Let me begin by saying that it is never easy to judge Gedolei Olam, especially the Chashmona'im who put their lives on the line for the sake of Torah and Klal Yisrael. The Ramban states that without them, surely Torah would have been forgotten. Rav Yaakov Kaminetzky ZT"L (Emes l"Ya'akov Parshas va'Yechi) explains that the contemporary Gedolei Torah chose not to appoint a monarch from the descendants of David ha'Melech. The reason was that they knew that the Second Beis ha'Mikdash was not meant to last for eternity and the return to Eretz Yisrael from Bavel was a temporary reprieve from Galus. Appointing a king from the Davidic dynasty, would lead to a false impression that this was the ultimate Ge'ulah. This created a leadership vacuum, something which the Chashmona'im fell into. He also points out (based on the Book of the Macabees) that at first they did not refer to themselves as kings, but rather "Nasi". They took this title reluctantly until prophecy will return to the Jewish People. Only in the days of Yanai does the term "king" begin to appear. As we know from the Gemara Kidushin (66a), Yanai was not the most righteous person.

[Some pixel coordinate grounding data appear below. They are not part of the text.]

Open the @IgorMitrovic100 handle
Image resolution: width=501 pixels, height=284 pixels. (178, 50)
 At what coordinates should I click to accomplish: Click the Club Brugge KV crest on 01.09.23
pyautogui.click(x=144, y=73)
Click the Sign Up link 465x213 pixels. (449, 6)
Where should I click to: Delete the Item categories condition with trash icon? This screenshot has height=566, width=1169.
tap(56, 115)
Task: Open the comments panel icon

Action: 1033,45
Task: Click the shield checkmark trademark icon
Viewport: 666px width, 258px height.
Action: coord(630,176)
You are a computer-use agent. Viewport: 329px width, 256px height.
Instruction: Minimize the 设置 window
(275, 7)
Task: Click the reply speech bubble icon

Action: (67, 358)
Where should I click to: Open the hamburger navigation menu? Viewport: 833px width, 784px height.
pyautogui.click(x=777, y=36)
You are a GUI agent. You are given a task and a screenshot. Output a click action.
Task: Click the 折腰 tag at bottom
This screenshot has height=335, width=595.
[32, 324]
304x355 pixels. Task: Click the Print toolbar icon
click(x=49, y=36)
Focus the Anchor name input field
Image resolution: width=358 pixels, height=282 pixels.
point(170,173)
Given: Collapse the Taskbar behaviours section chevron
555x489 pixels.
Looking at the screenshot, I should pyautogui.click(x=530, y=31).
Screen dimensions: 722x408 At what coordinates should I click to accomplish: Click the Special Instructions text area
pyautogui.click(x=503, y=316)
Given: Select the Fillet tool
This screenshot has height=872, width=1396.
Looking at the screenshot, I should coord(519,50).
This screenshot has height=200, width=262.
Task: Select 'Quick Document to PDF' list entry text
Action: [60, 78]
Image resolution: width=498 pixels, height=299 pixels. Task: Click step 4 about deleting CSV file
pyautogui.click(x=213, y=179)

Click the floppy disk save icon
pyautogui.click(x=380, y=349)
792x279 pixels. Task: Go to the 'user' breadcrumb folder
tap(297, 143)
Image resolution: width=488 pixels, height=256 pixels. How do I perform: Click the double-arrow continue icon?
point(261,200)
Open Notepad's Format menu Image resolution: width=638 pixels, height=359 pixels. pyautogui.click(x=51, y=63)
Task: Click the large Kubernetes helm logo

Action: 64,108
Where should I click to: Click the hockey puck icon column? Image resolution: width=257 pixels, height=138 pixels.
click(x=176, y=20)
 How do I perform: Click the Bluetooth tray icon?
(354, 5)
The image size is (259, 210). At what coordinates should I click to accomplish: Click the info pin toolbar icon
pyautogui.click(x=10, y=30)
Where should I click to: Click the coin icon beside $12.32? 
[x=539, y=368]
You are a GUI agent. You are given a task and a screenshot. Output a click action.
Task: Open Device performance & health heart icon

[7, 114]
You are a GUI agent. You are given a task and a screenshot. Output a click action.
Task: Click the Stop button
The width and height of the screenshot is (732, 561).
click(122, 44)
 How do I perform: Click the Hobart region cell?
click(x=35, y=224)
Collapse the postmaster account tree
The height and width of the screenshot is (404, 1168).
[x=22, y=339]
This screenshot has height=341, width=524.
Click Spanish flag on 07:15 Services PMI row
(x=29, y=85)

A totally different approach is taken by the Derashos Ran. I will do injustice to him by just quoting his idea in brief. He explains that according to the Gemara in Avodah Zarah (8b, 9a), the Chashmona'i Kingdom was actually a vassal kingdom of Rome. Since it was not real independence, the Chashmona'im were not really kings. Perhaps this approach also answers your question.
May we be zocheh to speedily see the ultimate Ge'ulah led by Mashiach Tzidkeinu.